Forget the months of interrupted sleep, the tantrums, the screaming fits (not the same thing!), the stacks of dishes in the sink. Today is Art of Mom Monday, and I am going to think positively about parenting.
Today's setting: harried morning, doctor's appointment (Peach), leaving work early (me), long commute home on the train, (Matthew), four stores to find Hello Kitty pigtail holders (a big negative for Peach & me, because who knew Peach only wanted "kitty piggies?"). Until about 4 PM, the highlight of my parenting day had been thinking to put a clean shirt on the kid *before* the doctor's appointment.
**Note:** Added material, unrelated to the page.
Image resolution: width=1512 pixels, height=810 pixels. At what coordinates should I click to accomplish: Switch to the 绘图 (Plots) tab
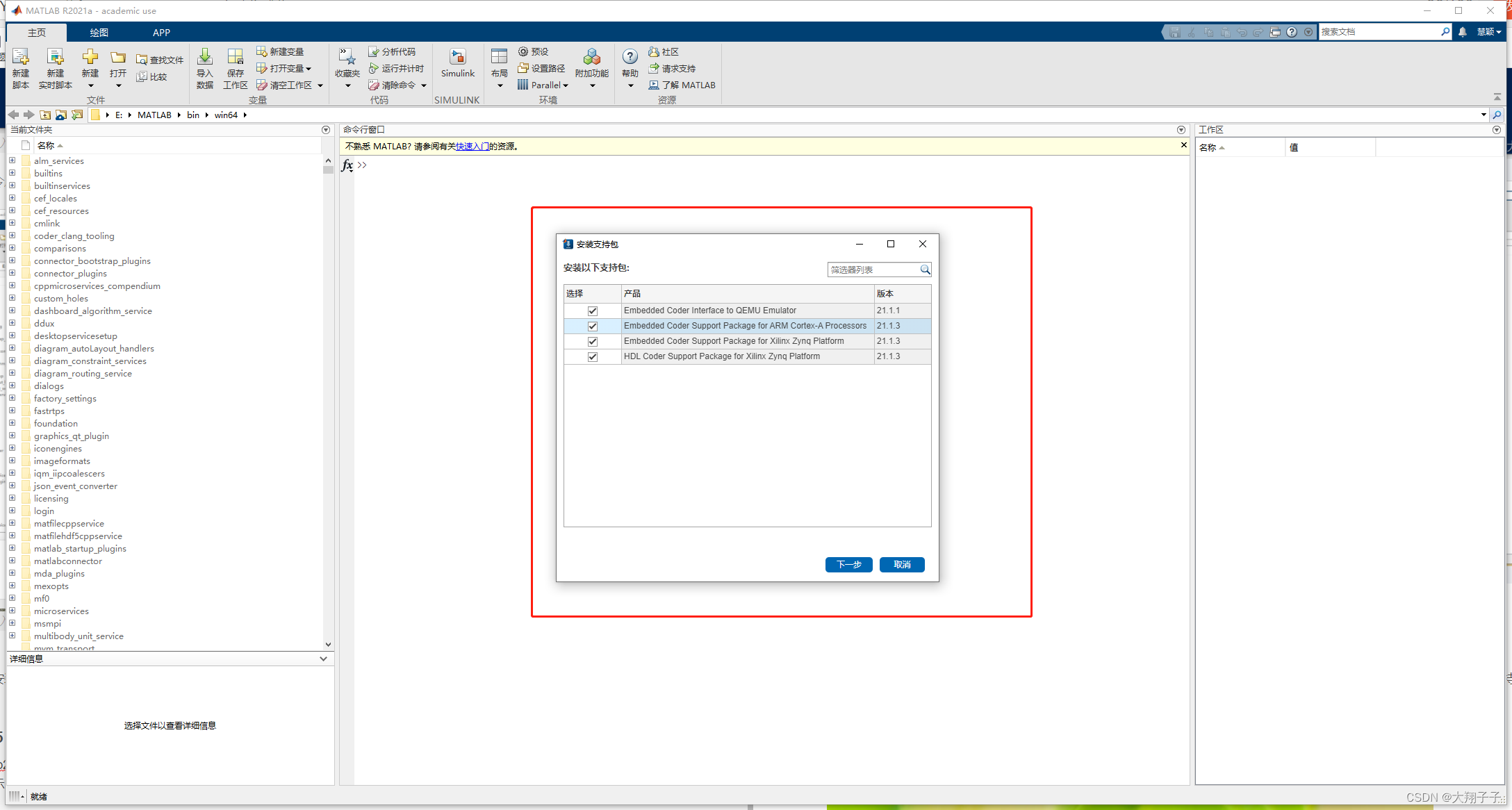(99, 32)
But around 4, I amped up the kid with some chocolate milk and set her loose in Nordstrom Rack (one of the places I went looking for the kitty piggies). We just happened to look - in case they were misfiled - in the size 7 shoe area, where I found a cheap (both meanings) pair of yellow fabric ballet flats that match the color of my current favorite handbag - a kind of baby poop yellow, to be honest. It looks better than it sounds, really.
I tried one on - and the kidlet went nuts.
"NO MOMMY! NO SHOE!" She lunged for the shoe and pulled it off my foot.
"But it's a pretty yellow."
"No yellow, Mommy. No yellow!" She dropped the shoe, face full of distain, in a box with some fushia pumps.
Hrm. (This was a funny development - she had been trying to talk me into clothing the whole time previous, by saying, "Mommy shirt" and "Mommy coat" when she saw something she liked, usually in a brand I normally wear.)
I picked the shoe back up. "So...do you want to try it on?"
And before I thought of pulling out the camera, she bent down, unfastened her Keen sandal, and pulled it off - all in one motion. (Normally, taking off the sandals involves sitting and much pulling.) She dropped the shoe and stuck her foot in it.
And still didn't like it. "No me, no yellow." She inspected the shoe one last time, and put it away.
I got the photo - and the shoes. We chased each other around the store, which was hugely fun, and actually led to positive fellow-shopper interactions. (At the Rack? I *know*!) My kid still threw some massive tantrums while we waited for Matthew's train to arrive; she stripped naked in the middle of my gourmet - ahem, Ikea meatballs and sauce - dinner, just as my boss called to ask a question, and announced it with "MOMMY NO DIAPER!"; and she pitched the requisite screaming fit when I put her to bed. (Which the treadmill drowns out perfectly, I've noticed.)
But the shoes? They were a golden moment in the day. Well, baby poop yellow. It works.